Neste 12 de outubro, parabéns a todas as crianças que trabalham

Leonardo Sakamoto

12/10/2013 04h25

Hoje é Dia das Crianças. Data comercial, menos importante economicamente que o Natal, o Dia das Mães e o Dia dos Namorados (nessa ordem) mas, ainda assim, com um significado para muita gente que gosta de usar fotos antigas nas redes sociais – e, portanto, a ser respeitada. Neste momento, enquanto alguns desembrulham seus carrinhos e bonecas (ou videogames, celulares e iPods), outros vão passar o sábado trabalhando. No máximo, alguns darão uma paradinha para ir à missa em homenagem a Nossa Senhora Aparecida.

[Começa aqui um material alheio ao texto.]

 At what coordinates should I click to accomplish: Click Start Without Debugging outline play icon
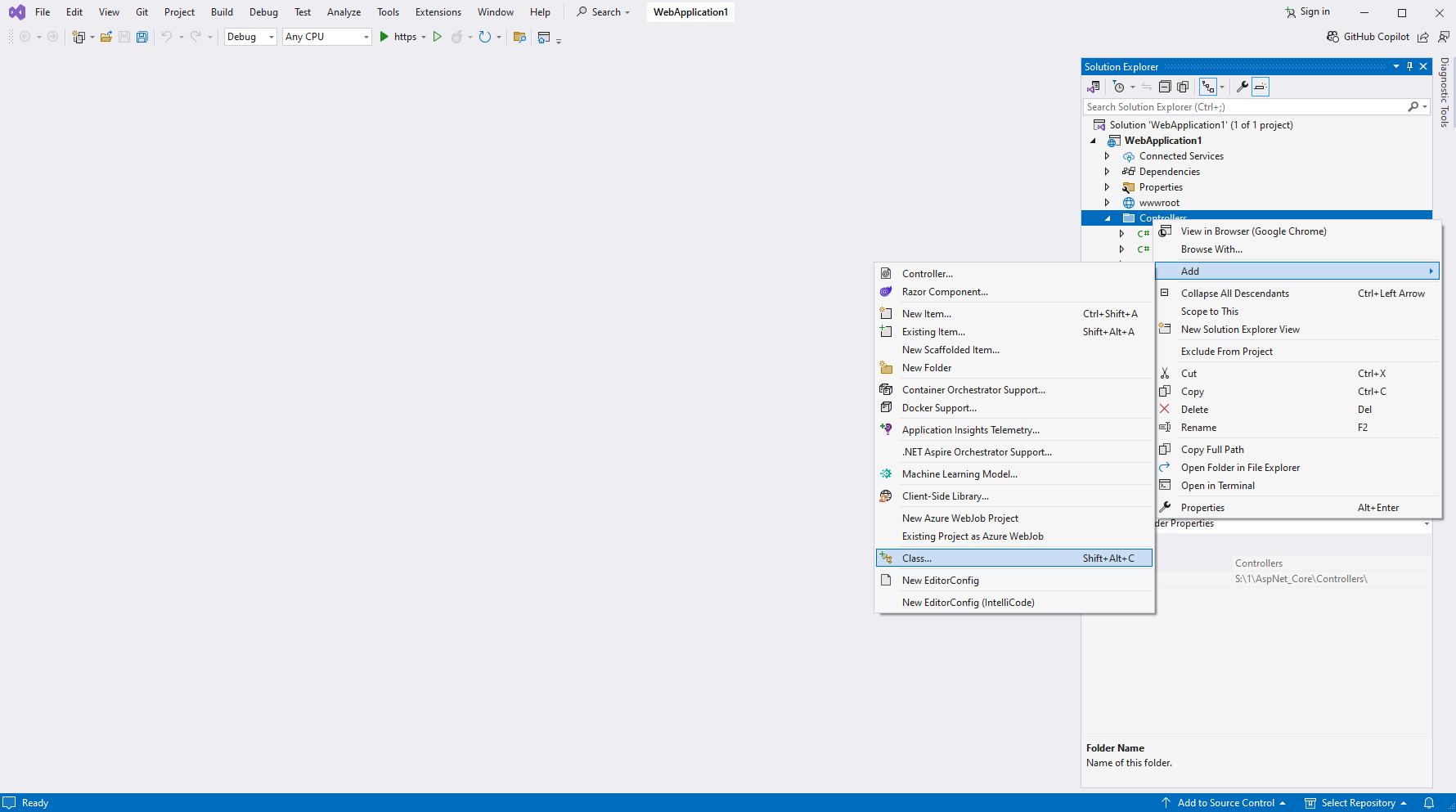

As Nações Unidas estipularam a meta de acabar em 2016 com as piores formas de exploração infantil, como a exploração sexual de crianças e adolescentes, o trabalho urbano informal (comércio ambulante, por exemplo) e ilícito (tráfico de drogas), o trabalho rural e o trabalho doméstico.

Mas não vai dar. Nem lá fora, nem aqui. Apesar da queda índices no Brasil e dos avanços do combate em vários cantos do mundo, não temos agido com a velocidade necessária para combater a miséria e a pobreza (que empurram crianças para a degradação e não garante oportunidades de educação, cultura, lazer, saúde, enfim, dignidade), a impunidade (que garante a certeza de liberdade para quem rouba a infância) e a ganância (a facilidade de ganho fácil de quem explora esse tipo de mão de obra barata em suas cadeias produtivas).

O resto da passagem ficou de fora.